■ PROBLEM DETAILS ■
Without omitting anything, write out the listing below precisely.

DATASET EXTRACT: Begin

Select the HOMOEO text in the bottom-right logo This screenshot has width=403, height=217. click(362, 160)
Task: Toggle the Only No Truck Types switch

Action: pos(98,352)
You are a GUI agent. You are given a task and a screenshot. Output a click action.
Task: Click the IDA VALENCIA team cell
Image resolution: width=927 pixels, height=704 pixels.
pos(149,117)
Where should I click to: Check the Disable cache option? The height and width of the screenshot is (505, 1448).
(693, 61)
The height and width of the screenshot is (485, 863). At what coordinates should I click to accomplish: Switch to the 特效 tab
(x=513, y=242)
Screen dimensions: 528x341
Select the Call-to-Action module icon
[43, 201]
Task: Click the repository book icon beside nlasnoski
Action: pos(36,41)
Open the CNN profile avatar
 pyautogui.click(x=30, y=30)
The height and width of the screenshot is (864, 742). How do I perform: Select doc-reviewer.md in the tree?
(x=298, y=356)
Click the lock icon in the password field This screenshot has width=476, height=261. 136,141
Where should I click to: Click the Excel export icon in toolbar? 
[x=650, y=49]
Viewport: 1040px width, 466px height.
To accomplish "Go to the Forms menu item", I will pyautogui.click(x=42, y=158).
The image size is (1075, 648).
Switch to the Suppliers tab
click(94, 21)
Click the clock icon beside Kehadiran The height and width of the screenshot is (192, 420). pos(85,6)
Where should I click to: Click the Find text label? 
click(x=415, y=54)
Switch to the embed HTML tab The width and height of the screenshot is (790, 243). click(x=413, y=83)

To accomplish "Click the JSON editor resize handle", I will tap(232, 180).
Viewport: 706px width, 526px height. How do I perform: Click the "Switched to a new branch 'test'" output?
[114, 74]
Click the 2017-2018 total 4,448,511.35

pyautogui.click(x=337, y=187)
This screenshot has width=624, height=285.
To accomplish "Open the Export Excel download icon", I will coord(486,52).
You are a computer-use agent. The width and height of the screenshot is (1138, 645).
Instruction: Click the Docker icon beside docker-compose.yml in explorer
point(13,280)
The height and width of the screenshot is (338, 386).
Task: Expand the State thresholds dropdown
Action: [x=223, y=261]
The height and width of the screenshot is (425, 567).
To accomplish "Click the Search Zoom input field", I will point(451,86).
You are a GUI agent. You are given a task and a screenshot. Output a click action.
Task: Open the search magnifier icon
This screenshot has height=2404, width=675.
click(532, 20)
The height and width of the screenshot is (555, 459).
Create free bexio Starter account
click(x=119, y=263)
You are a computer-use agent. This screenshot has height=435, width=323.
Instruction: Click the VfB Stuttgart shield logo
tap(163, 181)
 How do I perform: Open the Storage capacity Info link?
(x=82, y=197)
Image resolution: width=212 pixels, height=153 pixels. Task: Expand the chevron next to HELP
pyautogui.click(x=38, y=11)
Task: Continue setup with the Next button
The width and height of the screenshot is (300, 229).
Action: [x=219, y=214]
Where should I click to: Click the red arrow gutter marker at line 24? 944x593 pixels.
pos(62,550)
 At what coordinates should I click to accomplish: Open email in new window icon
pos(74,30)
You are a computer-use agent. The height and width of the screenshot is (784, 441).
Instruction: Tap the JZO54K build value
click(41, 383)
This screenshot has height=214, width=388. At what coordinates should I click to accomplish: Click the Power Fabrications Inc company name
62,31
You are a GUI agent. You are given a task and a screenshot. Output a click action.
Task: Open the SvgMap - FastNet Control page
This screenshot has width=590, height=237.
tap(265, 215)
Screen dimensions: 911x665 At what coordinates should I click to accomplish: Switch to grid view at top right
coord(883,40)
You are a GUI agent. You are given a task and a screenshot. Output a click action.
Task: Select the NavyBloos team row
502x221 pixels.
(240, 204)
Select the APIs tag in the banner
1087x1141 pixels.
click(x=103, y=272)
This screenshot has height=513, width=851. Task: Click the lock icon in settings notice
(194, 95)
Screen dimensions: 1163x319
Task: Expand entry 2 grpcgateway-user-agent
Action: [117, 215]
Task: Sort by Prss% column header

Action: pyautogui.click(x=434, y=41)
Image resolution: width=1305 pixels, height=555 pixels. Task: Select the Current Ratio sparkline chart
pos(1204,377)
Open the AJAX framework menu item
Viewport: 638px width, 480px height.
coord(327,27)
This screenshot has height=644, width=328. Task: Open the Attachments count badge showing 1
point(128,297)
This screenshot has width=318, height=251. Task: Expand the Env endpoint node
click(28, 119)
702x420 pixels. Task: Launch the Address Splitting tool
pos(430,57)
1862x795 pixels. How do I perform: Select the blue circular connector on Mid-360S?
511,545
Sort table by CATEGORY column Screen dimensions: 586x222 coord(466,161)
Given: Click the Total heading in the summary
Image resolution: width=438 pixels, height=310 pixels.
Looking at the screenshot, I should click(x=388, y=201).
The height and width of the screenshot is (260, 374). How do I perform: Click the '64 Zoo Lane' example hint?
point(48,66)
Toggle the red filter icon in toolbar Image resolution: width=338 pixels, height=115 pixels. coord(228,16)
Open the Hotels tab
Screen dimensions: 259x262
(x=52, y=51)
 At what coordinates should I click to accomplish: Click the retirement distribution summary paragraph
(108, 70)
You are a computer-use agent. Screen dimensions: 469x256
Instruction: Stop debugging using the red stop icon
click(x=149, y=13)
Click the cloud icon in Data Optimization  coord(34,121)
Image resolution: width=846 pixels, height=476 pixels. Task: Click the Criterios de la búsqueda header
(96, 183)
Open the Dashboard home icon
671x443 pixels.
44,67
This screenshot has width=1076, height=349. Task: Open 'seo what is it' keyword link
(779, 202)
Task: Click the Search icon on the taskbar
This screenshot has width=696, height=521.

DATASET EXTRACT: End

■ WRITTEN RESPONSE ■
Select the HOMOEO text in the bottom-right logo This screenshot has width=403, height=217. click(362, 160)
Task: Toggle the Only No Truck Types switch

Action: pos(98,352)
You are a GUI agent. You are given a task and a screenshot. Output a click action.
Task: Click the IDA VALENCIA team cell
Image resolution: width=927 pixels, height=704 pixels.
pos(149,117)
Where should I click to: Check the Disable cache option? The height and width of the screenshot is (505, 1448).
(693, 61)
The height and width of the screenshot is (485, 863). At what coordinates should I click to accomplish: Switch to the 特效 tab
(x=513, y=242)
Screen dimensions: 528x341
Select the Call-to-Action module icon
[43, 201]
Task: Click the repository book icon beside nlasnoski
Action: pos(36,41)
Open the CNN profile avatar
 pyautogui.click(x=30, y=30)
The height and width of the screenshot is (864, 742). How do I perform: Select doc-reviewer.md in the tree?
(x=298, y=356)
Click the lock icon in the password field This screenshot has width=476, height=261. 136,141
Where should I click to: Click the Excel export icon in toolbar? 
[x=650, y=49]
Viewport: 1040px width, 466px height.
To accomplish "Go to the Forms menu item", I will pyautogui.click(x=42, y=158).
The image size is (1075, 648).
Switch to the Suppliers tab
click(94, 21)
Click the clock icon beside Kehadiran The height and width of the screenshot is (192, 420). pos(85,6)
Where should I click to: Click the Find text label? 
click(x=415, y=54)
Switch to the embed HTML tab The width and height of the screenshot is (790, 243). click(x=413, y=83)

To accomplish "Click the JSON editor resize handle", I will tap(232, 180).
Viewport: 706px width, 526px height. How do I perform: Click the "Switched to a new branch 'test'" output?
[114, 74]
Click the 2017-2018 total 4,448,511.35

pyautogui.click(x=337, y=187)
This screenshot has width=624, height=285.
To accomplish "Open the Export Excel download icon", I will coord(486,52).
You are a computer-use agent. The width and height of the screenshot is (1138, 645).
Instruction: Click the Docker icon beside docker-compose.yml in explorer
point(13,280)
The height and width of the screenshot is (338, 386).
Task: Expand the State thresholds dropdown
Action: [x=223, y=261]
The height and width of the screenshot is (425, 567).
To accomplish "Click the Search Zoom input field", I will point(451,86).
You are a GUI agent. You are given a task and a screenshot. Output a click action.
Task: Open the search magnifier icon
This screenshot has height=2404, width=675.
click(532, 20)
The height and width of the screenshot is (555, 459).
Create free bexio Starter account
click(x=119, y=263)
You are a computer-use agent. This screenshot has height=435, width=323.
Instruction: Click the VfB Stuttgart shield logo
tap(163, 181)
 How do I perform: Open the Storage capacity Info link?
(x=82, y=197)
Image resolution: width=212 pixels, height=153 pixels. Task: Expand the chevron next to HELP
pyautogui.click(x=38, y=11)
Task: Continue setup with the Next button
The width and height of the screenshot is (300, 229).
Action: [x=219, y=214]
Where should I click to: Click the red arrow gutter marker at line 24? 944x593 pixels.
pos(62,550)
 At what coordinates should I click to accomplish: Open email in new window icon
pos(74,30)
You are a computer-use agent. The height and width of the screenshot is (784, 441).
Instruction: Tap the JZO54K build value
click(41, 383)
This screenshot has height=214, width=388. At what coordinates should I click to accomplish: Click the Power Fabrications Inc company name
62,31
You are a GUI agent. You are given a task and a screenshot. Output a click action.
Task: Open the SvgMap - FastNet Control page
This screenshot has width=590, height=237.
tap(265, 215)
Screen dimensions: 911x665 At what coordinates should I click to accomplish: Switch to grid view at top right
coord(883,40)
You are a GUI agent. You are given a task and a screenshot. Output a click action.
Task: Select the NavyBloos team row
502x221 pixels.
(240, 204)
Select the APIs tag in the banner
1087x1141 pixels.
click(x=103, y=272)
This screenshot has height=513, width=851. Task: Click the lock icon in settings notice
(194, 95)
Screen dimensions: 1163x319
Task: Expand entry 2 grpcgateway-user-agent
Action: [117, 215]
Task: Sort by Prss% column header

Action: pyautogui.click(x=434, y=41)
Image resolution: width=1305 pixels, height=555 pixels. Task: Select the Current Ratio sparkline chart
pos(1204,377)
Open the AJAX framework menu item
Viewport: 638px width, 480px height.
coord(327,27)
This screenshot has height=644, width=328. Task: Open the Attachments count badge showing 1
point(128,297)
This screenshot has width=318, height=251. Task: Expand the Env endpoint node
click(28, 119)
702x420 pixels. Task: Launch the Address Splitting tool
pos(430,57)
1862x795 pixels. How do I perform: Select the blue circular connector on Mid-360S?
511,545
Sort table by CATEGORY column Screen dimensions: 586x222 coord(466,161)
Given: Click the Total heading in the summary
Image resolution: width=438 pixels, height=310 pixels.
Looking at the screenshot, I should click(x=388, y=201).
The height and width of the screenshot is (260, 374). How do I perform: Click the '64 Zoo Lane' example hint?
point(48,66)
Toggle the red filter icon in toolbar Image resolution: width=338 pixels, height=115 pixels. coord(228,16)
Open the Hotels tab
Screen dimensions: 259x262
(x=52, y=51)
 At what coordinates should I click to accomplish: Click the retirement distribution summary paragraph
(108, 70)
You are a computer-use agent. Screen dimensions: 469x256
Instruction: Stop debugging using the red stop icon
click(x=149, y=13)
Click the cloud icon in Data Optimization  coord(34,121)
Image resolution: width=846 pixels, height=476 pixels. Task: Click the Criterios de la búsqueda header
(96, 183)
Open the Dashboard home icon
671x443 pixels.
44,67
This screenshot has width=1076, height=349. Task: Open 'seo what is it' keyword link
(779, 202)
Task: Click the Search icon on the taskbar
This screenshot has width=696, height=521.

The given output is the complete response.